Excerpted text
···

The one thing time isn’t is linear and progressive.  Well, it is but it isn’t. It’s progressive in the sense that cause and effect can’t function if it isn’t linear. If any act carries consequences, then those consequences must be laid out in time somehow.  And usually that means sequence, progression. Not always, but usually.

One of the simplest ways to understand what writers can do with time is to look at a waveform on an oscilloscope, say a 60-cycle wave. The waveform flows along a time line and that line can be controlled by reducing or lengthening it. Make it shorter and the waveform bunches up, make it longer and the waveform stretches out. Visually, then, the waveform looks different depending on what the operator does with the time function. It’s the same waveform; it hasn’t changed; only the time function has.

There’s also an amplitude control. If the operator increases the amplitude, the wave gets higher and lower in relation to the time line. If he decreases the amplitude, the wave gets squished down around the time line. Again, the waveform hasn’t changed at all; it just looks as if it has.

As an example of how complex time function can be when a writer gets going with it, consider the novels Charles Williams: Many Dimensions, Descent into Hell, All Hallows’ Eve, to name a few. In All Hallows’ Eve, we meet the central character walking across London Bridge. The problem is he’s already dead. A single hill in one of the novels exists in a number of time-space dimensions all extant at the same  time. There’s only one hill, just several expressions of it as if all of those separate hills in their own time can exist together in a single moment. Williams is a confusing writer. Reading him is like looking at Escher’s staircase. It’s hard to make logical sense of anything.

Usually, time function is a little less complicated, but it can be stretched or compressed like that 60-cycle wave. In William Golding’s Pincher Martin, good old Pincher is blown off his ship in the middle of the Atlantic. He washes up on a barren rock in the empty sea and we spend some tortuous times with him as he tries to survive, and it isn’t fun for him or for us. At the very end of the novel, we learn that Martin hit the water and drowned. That few seconds between hitting and drowning is the time of the whole novel: an instant stretched into a long nasty life on a barren rock.

···

Tasks for this exercise
a) According to the essay on time in fiction, what span of time does the whole of Pincher Martin cover?
b) Carry on the essay on time in fiction from its final sentence.

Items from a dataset
···

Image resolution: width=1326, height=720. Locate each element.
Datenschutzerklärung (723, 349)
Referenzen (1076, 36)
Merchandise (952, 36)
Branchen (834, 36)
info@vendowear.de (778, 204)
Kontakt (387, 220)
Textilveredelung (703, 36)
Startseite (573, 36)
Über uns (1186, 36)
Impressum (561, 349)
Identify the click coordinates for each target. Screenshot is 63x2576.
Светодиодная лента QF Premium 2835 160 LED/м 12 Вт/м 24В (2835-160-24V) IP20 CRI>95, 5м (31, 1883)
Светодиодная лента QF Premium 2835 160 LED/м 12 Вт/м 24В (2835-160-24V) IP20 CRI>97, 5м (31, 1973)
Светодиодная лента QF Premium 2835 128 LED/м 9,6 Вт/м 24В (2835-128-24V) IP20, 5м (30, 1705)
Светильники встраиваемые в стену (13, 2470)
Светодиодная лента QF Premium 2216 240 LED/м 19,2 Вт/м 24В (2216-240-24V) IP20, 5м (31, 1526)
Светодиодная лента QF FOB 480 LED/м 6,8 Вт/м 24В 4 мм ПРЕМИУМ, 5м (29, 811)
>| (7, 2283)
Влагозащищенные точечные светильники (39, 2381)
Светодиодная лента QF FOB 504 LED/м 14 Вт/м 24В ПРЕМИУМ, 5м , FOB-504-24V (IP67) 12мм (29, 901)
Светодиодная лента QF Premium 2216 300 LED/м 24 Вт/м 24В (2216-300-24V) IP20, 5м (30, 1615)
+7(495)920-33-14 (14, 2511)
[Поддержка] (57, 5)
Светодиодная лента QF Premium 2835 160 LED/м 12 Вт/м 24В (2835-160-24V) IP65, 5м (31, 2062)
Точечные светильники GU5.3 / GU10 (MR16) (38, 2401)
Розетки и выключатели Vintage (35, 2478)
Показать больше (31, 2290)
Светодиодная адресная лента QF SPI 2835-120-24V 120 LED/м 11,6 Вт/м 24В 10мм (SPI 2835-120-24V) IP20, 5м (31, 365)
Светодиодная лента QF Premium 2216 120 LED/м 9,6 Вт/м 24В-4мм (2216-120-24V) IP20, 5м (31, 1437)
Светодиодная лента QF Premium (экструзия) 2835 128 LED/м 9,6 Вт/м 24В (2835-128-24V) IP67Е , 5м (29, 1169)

···

Per-task outputs
a) The few seconds between Martin hitting the water and drowning.

b)
Time can be compressed in the same way, and writers often do so because they can’t do everything at once. Consider, for example, a mystery writer dealing with a murder. He can do a number of things with time. He can describe the murderer actually committing the murder. He can describe the victim’s reaction. He can describe the setting in which the murder takes place. He can even describe what either the victim or the murderer is thinking and feeling, but  he can’t do all these things at the same time even though they’re all happening together. Writers jump back and forth in time to accomplish what they need to accomplish and the importance of the events determines how duration is presented.

In the world of the novel, many things go on simultaneously as they do in life. The writer, though, has to sort of slice up what’s going on and present fragments of that totality to the reader by messing with time. He might use flashbacks, or he might just jump about and present chunks in the order he thinks the reader will accept.

Experience in life is different. Were we to see a murder, we’d see it all at once laid out in a quick sequence. For a writer to describe a murder, he has to take that experience and present slices of it in a way that seems logical to a reader. That’s a different kind of  experience.

Then there’s memory. Time is strange in human memory. For instance,  eventless time, although it should seem long in the mind, barely registers at all. Duration needs events, like Christmases or weddings, to give it substance and meaning. Events are like fence posts to hold the fence up. It’s the events that give time its importance and its place in memory. Duration is just like that time line on the oscilloscope: nothing means anything until something passes along it.

Time is one of the very flexible tools a writer has. He can play with it, expand it, contract it, vary its importance, lose it entirely or make a moment a lifetime.